The euro dipped as low as $1.1880 before rising back above $1.19 later in the day. Just six months ago the euro was worth more than $1.35.

Two key uncertainties currently plaguing the euro are snap elections in Greece on the 25 January and a programme of asset purchases which could be launched by the European Central Bank (ECB) at its next meeting on the 22 January.

If the current government loses out to Syriza – an anti-austerity party – it is believed the likelihood of Greece leaving the Eurozone will be increased.

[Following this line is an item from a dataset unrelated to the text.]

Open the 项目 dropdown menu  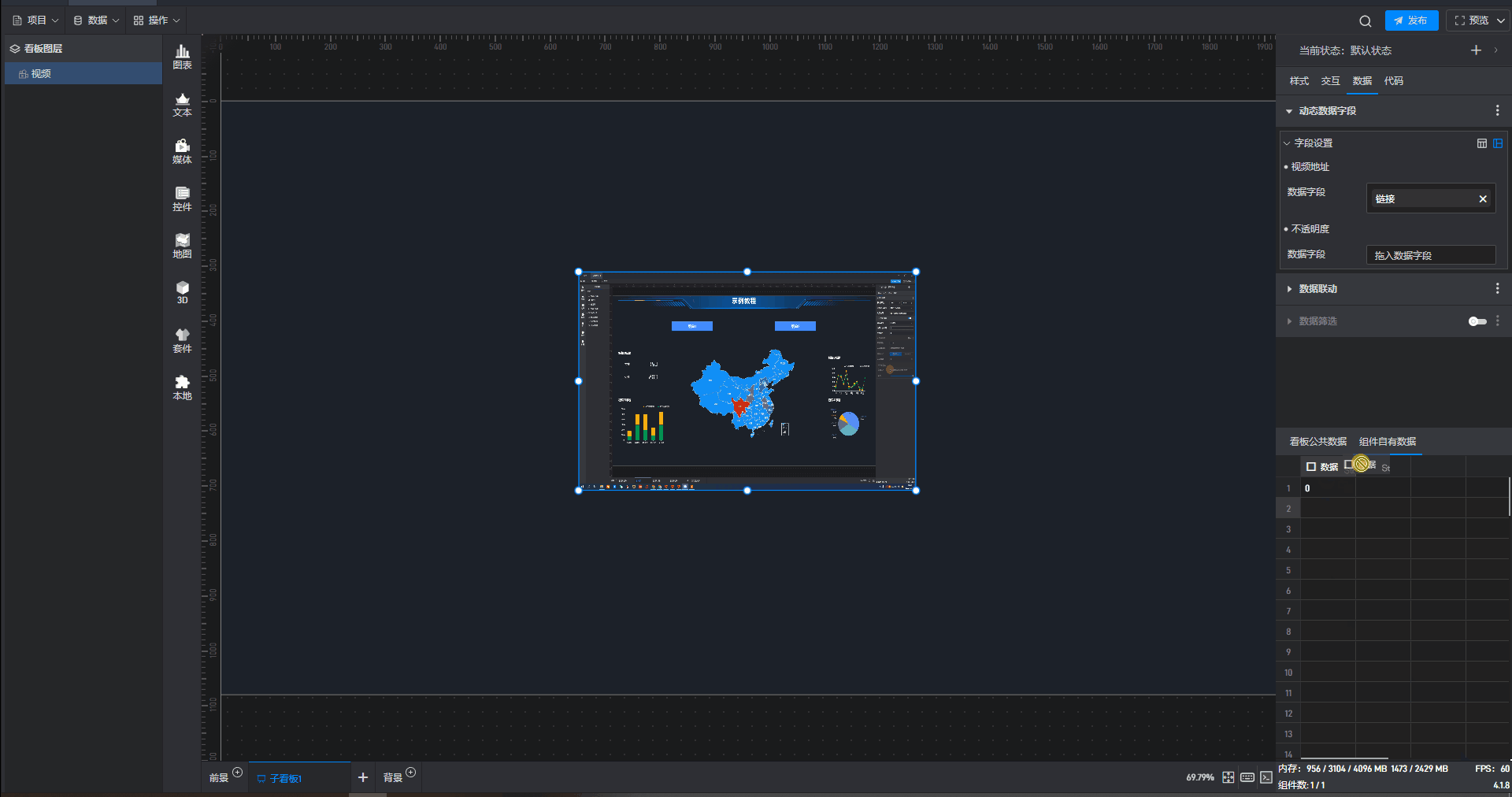[36, 20]
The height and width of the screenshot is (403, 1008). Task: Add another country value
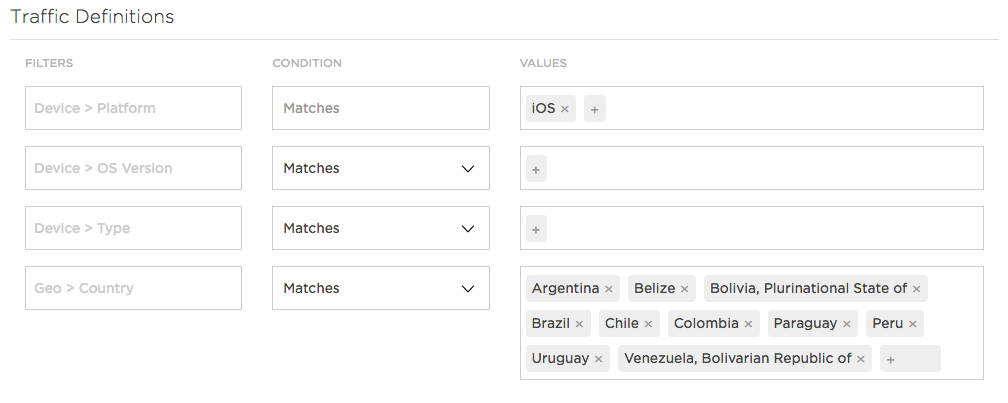point(910,359)
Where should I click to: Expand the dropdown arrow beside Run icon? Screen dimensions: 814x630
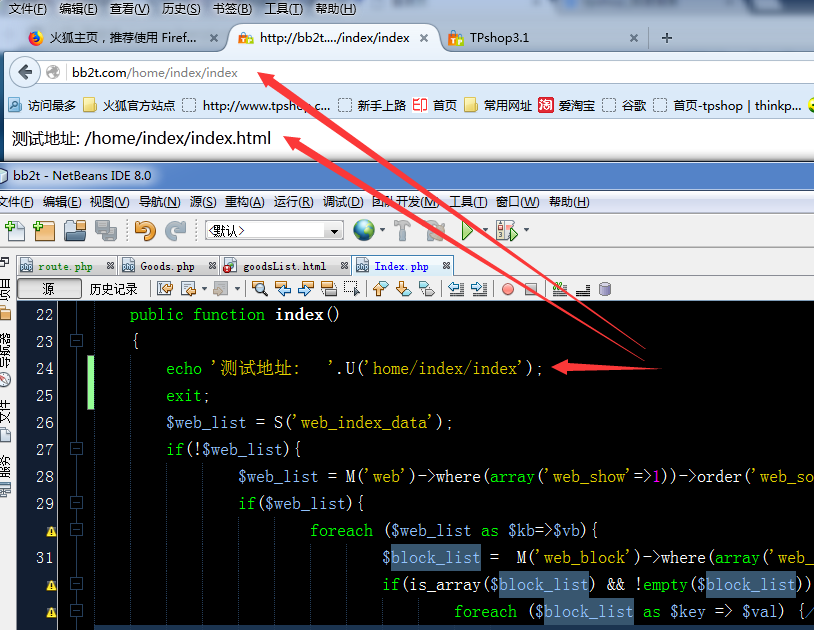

“While much hangs on the 25 January election, there is a clear risk that growing uncertainty over Greece’s future in the Eurozone will come to have broader negative economic and market effects in 2015,” said Jonathan Loynes, an economist from Capital Economics.

A poll undertaken by Rass and published in the Greek Eleftheros Typos newspaper at the weekend showed Syriza leading with 30.4 per cent against the incumbent New Democracy’s 27.3 per cent.

It was also found that 74.2 per cent of Greeks favoured remaining in the Eurozone.

Syriza recently moved to reassure voters the party had no intention of leaving the euro. Former prime minister Georege Papandreou has set up a new party which is expected to steal some MPs from his old party Pakos, which is currently in coalition with the New Democracy party.

Meanwhile, in a recent interview with German newspaper Handelsblatt, ECB boss Mario Draghi gave strong hints that a new asset purchase programme would begin in early 2015.

“The ECB’s governing council has instructed the staff and Eurosystem committees to prepare concrete measures,” he said. Draghi added that the risk of deflation was greater than it was six months ago.